• Directions for this task: Your task is to retype each line of the data below exactly.

• Material for this task:
________________________

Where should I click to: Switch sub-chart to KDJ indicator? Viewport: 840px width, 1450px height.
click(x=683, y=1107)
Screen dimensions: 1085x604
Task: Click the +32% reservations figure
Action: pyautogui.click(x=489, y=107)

________________________

• Solution below:
Where should I click to: Switch sub-chart to KDJ indicator? Viewport: 840px width, 1450px height.
click(x=683, y=1107)
Screen dimensions: 1085x604
Task: Click the +32% reservations figure
Action: pyautogui.click(x=489, y=107)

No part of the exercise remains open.